The goal, when it came, was straightforward. Josip Stanišić supplied the delivery in the 54th minute and Budimir, arriving as a substitute, converted. One touch, three points. Dalic could scarcely have scripted it more efficiently, even if the neutrals in the ground would have welcomed a little more adventure on either side.
Luka Modrić continued to pull the strings in midfield, his passing economy a cut above those around him. His reading of the game's tempo remains uncanny, and even in a match this constrained he found angles others could not see. He did not produce a moment of match-winning invention, but then the match did not demand one from him. Croatia simply needed to be better than Panama, and they were.
Josip Šutalo had the most assured evening of the Croatian defenders, composed whenever Panama's forwards attempted to spin in behind on the rare occasions the ball arrived in useful positions. Joško Gvardiol was less prominent going forward than his reputation might lead you to expect, which reflects how little Panama's deep block invited overlapping runs.

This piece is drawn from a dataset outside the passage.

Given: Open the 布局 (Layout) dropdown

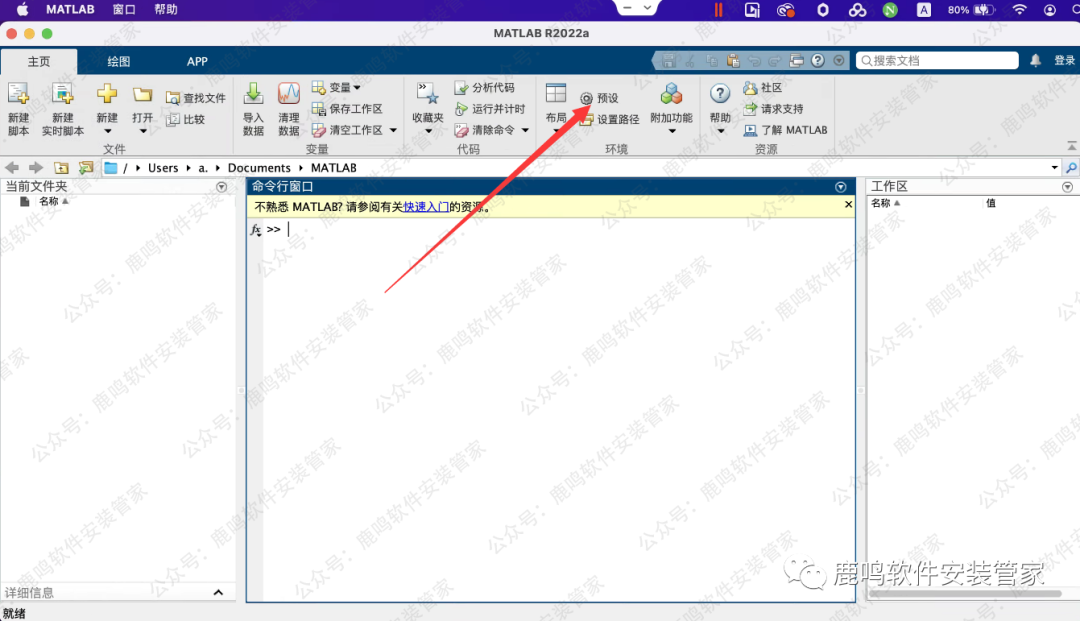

For Panama, Yoel Bárcenas was their liveliest performer in a match where liveliness was at a premium. He pressed well and found pockets of space, but without supply from midfield he could not manufacture anything serious. José Fajardo, isolated as Panama's lone striker against a well-organised back four, was asked to press rather than receive and spent most of the evening running into dead ends.
The group picture is now sharper. Croatia move to three points with a final match to play, alive but reliant on results elsewhere, given England and Ghana sit above them on four points apiece. Panama, still without a goal or a point in this tournament, are eliminated. It was not a night to savour from a neutral's seat, but for Croatia, the result was the only thing that mattered.